Segundo a coordenadora geral da Campanha Nacional pelo Direito à Educação, Andressa Pellanda, a intenção do levantamento é fortalecer os grêmios estudantis, ajudar a criar esses espaços onde eles ainda não existem e criar pontes entre os grêmios. “Os grêmios estudantis são importantíssimos para garantia da gestão democrática na escola mas também para a garantia da formação plena dos estudantes que precisam ter esse espaço para se desenvolver, para pensar criativamente, se organizar, viver em sociedade. E, também porque o grêmio estudantil é parte essencial da estrutura de convivência escolar, um tema que sido muito falado, infelizmente, pelos casos de violência nas escolas.
A secretária da Secretaria de Estado Extraordinária da Juventude (Seejuv), do Maranhão, Tatiana Pereira, conta que quando se entra em escolas onde há presença de grêmios, logo se nota a diferença. “O que a gente consegue perceber é que existe um ganho na representação desse ambiente da escola. O grêmio acaba virando porta-voz, consegue contribuir bastante, inclusive cobrando o estado em relação a questões que estão acontecendo dentro da escola. A gente fica feliz. Uma resposta importante é conseguir perceber que esse estudante é diferenciado, quando se chega a uma escola com grêmio estudantil, vê-se que tem liderança naquele lugar e isso é importante. É fundamental o estado investir em programas como este”, defende.
No Maranhão, em 2011, foi sancionada a Lei 9.518 , que assegura a livre organização de grêmios estudantis nos estabelecimentos de ensino fundamental e médio, público ou privado do estado. Em 2020, por meio da portaria 244/2020, o governo do estado regulamentou o processo de eleição unificada da diretoria do grêmio e de representantes de turma nas escolas públicas.
“É de fato garantir que o estudante consiga vivenciar o dia a dia da escola. Não ficar preso a matérias comuns da escola, mas também se envolver no processo de gestão da própria escola”, ressalta a secretária.
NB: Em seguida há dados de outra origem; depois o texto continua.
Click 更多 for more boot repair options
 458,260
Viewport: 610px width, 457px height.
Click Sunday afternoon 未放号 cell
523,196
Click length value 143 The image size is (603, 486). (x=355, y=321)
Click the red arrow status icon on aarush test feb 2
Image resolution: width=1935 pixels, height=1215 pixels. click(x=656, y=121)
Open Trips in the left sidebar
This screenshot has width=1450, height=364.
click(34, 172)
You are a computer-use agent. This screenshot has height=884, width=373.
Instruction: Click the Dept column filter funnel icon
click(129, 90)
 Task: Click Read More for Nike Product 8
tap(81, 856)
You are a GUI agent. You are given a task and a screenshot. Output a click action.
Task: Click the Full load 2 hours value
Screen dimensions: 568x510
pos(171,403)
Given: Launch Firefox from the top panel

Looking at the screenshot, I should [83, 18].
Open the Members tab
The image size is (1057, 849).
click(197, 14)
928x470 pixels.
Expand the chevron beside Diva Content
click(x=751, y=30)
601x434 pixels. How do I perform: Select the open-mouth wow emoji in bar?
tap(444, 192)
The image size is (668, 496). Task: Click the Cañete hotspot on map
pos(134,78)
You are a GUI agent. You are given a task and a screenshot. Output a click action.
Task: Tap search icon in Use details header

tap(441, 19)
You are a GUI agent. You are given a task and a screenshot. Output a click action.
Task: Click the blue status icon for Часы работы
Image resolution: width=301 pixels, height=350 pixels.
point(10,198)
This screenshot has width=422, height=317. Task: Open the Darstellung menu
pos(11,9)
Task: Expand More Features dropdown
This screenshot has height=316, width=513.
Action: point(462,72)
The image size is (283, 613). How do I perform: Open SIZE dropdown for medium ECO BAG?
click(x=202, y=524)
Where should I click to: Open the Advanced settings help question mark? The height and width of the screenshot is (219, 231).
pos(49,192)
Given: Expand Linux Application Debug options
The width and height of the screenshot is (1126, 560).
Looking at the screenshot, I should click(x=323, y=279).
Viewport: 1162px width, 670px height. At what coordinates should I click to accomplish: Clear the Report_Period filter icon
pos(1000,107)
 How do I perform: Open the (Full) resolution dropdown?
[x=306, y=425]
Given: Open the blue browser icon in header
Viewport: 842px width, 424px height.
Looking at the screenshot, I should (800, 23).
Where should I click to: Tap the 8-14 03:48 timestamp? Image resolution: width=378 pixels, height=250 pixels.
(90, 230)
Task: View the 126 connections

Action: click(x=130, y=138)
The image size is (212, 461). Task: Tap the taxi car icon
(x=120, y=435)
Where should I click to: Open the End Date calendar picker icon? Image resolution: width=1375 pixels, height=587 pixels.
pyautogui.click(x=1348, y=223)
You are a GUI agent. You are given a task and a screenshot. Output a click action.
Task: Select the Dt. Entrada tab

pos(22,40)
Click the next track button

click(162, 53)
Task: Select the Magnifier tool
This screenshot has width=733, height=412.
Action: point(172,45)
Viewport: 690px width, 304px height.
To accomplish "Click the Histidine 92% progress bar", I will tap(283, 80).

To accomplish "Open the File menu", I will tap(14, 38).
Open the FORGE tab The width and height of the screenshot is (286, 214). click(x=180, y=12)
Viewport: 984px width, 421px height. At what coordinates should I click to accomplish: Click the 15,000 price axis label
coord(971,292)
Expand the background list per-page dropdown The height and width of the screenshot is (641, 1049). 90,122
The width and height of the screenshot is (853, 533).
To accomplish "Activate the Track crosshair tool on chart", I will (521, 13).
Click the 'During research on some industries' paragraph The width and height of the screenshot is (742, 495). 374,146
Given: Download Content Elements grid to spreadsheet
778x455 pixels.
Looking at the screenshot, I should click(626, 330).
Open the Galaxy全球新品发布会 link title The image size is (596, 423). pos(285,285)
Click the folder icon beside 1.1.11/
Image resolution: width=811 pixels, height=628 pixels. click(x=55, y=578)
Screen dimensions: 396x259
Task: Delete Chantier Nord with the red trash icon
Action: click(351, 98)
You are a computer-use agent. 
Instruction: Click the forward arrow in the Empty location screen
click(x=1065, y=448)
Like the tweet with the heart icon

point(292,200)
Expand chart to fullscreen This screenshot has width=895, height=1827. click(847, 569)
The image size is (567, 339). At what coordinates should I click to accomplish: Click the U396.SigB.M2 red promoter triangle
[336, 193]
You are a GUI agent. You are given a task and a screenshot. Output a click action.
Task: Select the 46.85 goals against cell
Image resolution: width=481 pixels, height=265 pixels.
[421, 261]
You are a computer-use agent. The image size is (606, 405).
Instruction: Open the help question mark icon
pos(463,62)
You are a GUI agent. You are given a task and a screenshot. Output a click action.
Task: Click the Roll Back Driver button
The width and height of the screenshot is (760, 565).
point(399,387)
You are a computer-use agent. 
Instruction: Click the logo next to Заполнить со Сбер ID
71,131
O mapeamento faz parte do projeto Euetu – Grêmios e Coletivos Estudantis, lançado em 2011 pela Campanha Nacional pelo Direito à Educação que lançou, em 2021, o Projeto Euetu - Grêmios e Coletivos Estudantis. A iniciativa busca mapear grêmios e coletivos escolares das redes municipais e estaduais para conhecer mais sobre participação e organização de estudantes na gestão escolar.
O objetivo é fortalecer grupos e movimentos locais - especialmente junto às juventudes negras, quilombolas, indígenas, ribeirinhas, do campo, de periferias de grandes centros urbanos.
Este é o primeiro lançamento do projeto que conta com um mapeamento nacional de Grêmios Estudantis com dados do Censo Escolar 2021 e um mapeamento qualitativo do estado do Maranhão, por meio de entrevistas echatbot. O estudo conta com o Guia de Grêmios e Coletivos Estudantis - como construir e fortalecer espaços de participação. Na segunda fase, ainda este ano, o projeto será expandido no Rio de Janeiro e em São Paulo, que são maiores centros urbanos do país.